To specify hardware circuits formally, the description techniques LOTOS [1, 12] , Estelle [15] and SDL [13] have been proposed. With these techniques, we can easily describe schemes for hardware circuits using predefined component libraries, and can verify/validate them. However for rapid prototyping, synthesis techniques from the specifications are desirable. Several ideas for hardware synthesis from formal specifications have been proposed [6] . For example, [15] has proposed a synthesis technique from Estelle. However, the technique does not deal with the highly structured specifications containing synchronization among concurrent modules like multi-rendezvous. In [7] , although a technique to convert timed LOTOS specifications to VHDL specifications has been proposed, only two-way rendezvous between two processes is implemented. [11] has also proposed a technique to synthesize hardware circuits from LOTOS specifications, but focuses only on Basic LOTOS. Since LOTOS specifications are structurally composed of multiple sub-processes which are dynamically invoked, participants of each multi-rendezvous may be decided dynamically each time. In general, for efficient implementation it is desirable that we can transform complicated LOTOS specifications into ones on a flattened model like an EFSM which has no child-parent relationships between processes. It is also important to calculate in advance all the information about the combinations of synchronizing processes, the tuples of synchronizing events and their execution conditions. For the purpose, [10] has proposed a method to derive all possible multi-rendezvous instances from a LOTOS specification. However, the method requires the complete reachability analysis among all parallel processes, which needs time proportional to the product of the numbers of events in those processes.

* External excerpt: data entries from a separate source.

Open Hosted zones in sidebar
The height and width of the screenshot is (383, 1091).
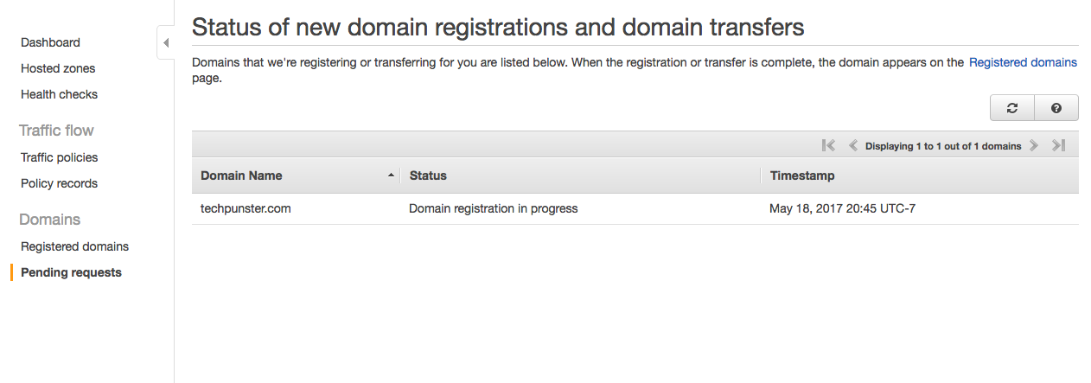[x=58, y=68]
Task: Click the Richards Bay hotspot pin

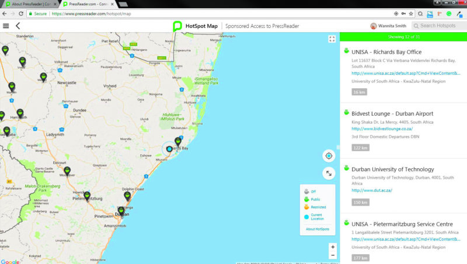Action: (178, 142)
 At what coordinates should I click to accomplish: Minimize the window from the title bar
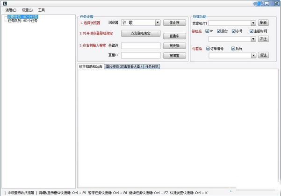(x=266, y=3)
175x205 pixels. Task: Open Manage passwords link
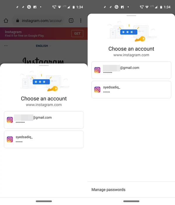click(108, 189)
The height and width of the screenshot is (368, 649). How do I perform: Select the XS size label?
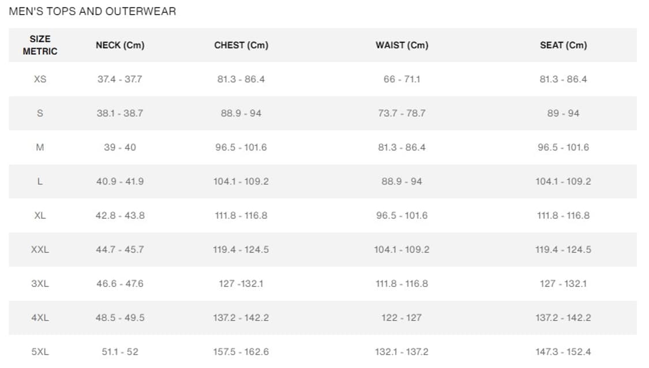40,79
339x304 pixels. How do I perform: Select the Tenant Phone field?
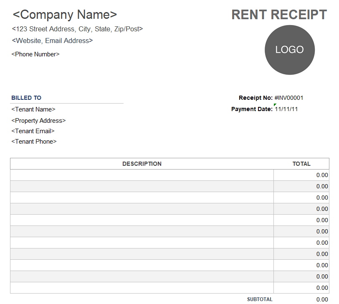(34, 142)
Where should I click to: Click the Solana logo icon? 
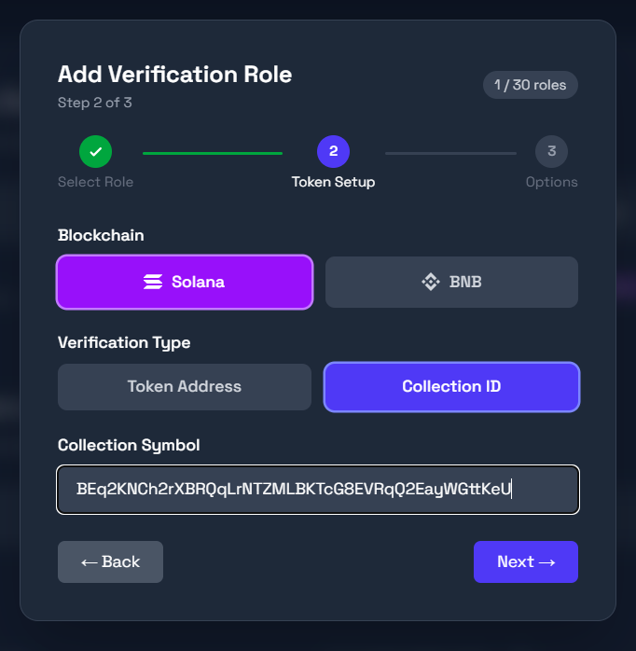pyautogui.click(x=153, y=282)
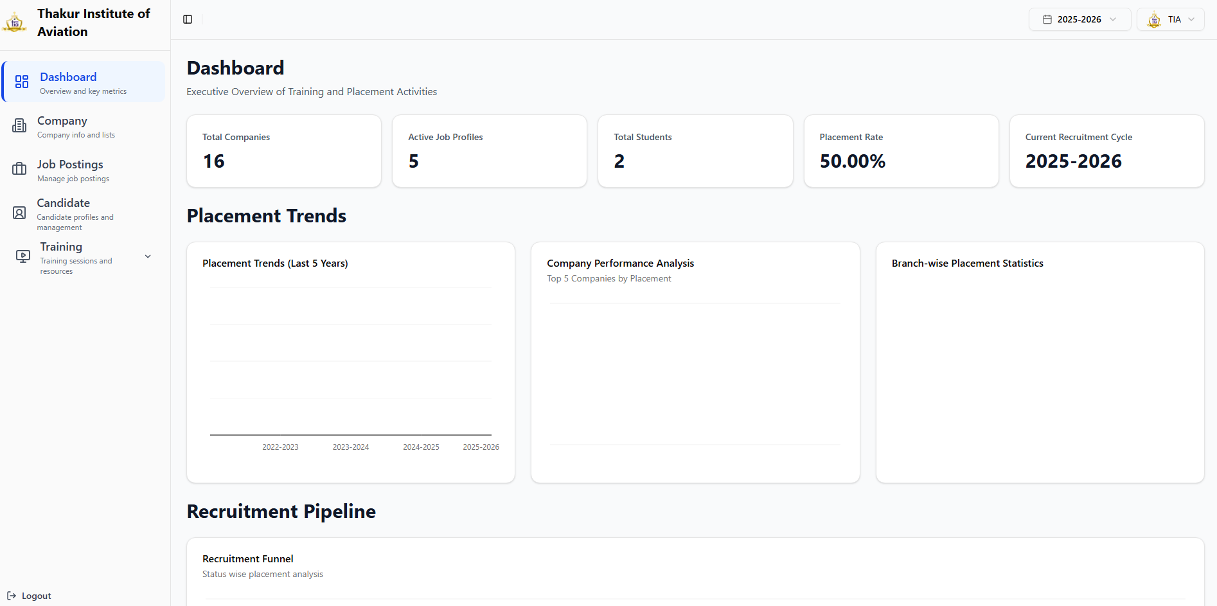Click the Company building icon

point(20,125)
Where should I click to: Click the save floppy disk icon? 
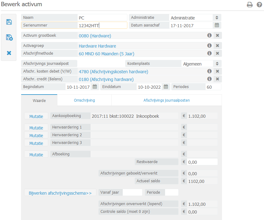point(9,22)
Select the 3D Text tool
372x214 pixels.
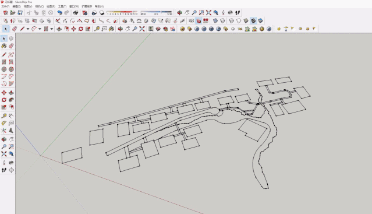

In this paper, we propose a technique for hardware implementation of protocol specifications in a subclass of LOTOS where choice, synchronous/asynchronous parallel, interruption, sequential composition and dynamic process instantiation are specified with data. For the purpose, first we propose a new model called synchronous EFSMs [16] for representing LOTOS specifications. Synchronous EFSMs consist of concurrent EFSMs and a finite set of multi-rendezvous indications for their subsets (we call the set a multi-rendezvous table). In general, if we use all possible rendezvous instances (i.e., tuples of synchronizing transitions) as the multi-rendezvous table, the number of elements will be quite large. In our model, we reduce the number by composing each rendezvous indication of the tuple of possible event sets. Next, we give an algorithm to derive synchronous EFSMs from a protocol specification in our subclass of LOTOS. In the algorithm, we transform a given LOTOS specification to the parallel composition of EFSMs by introducing internal signals and by replacing each process instantiation with the corresponding behavior expression. We get a multirendezvous table statically from the information about transitions in each EFSM, and parallel operators specified among EFSMs by calculating all combinations of EFSMs synchronizing at each gate and by extracting all possible tuples of transitions.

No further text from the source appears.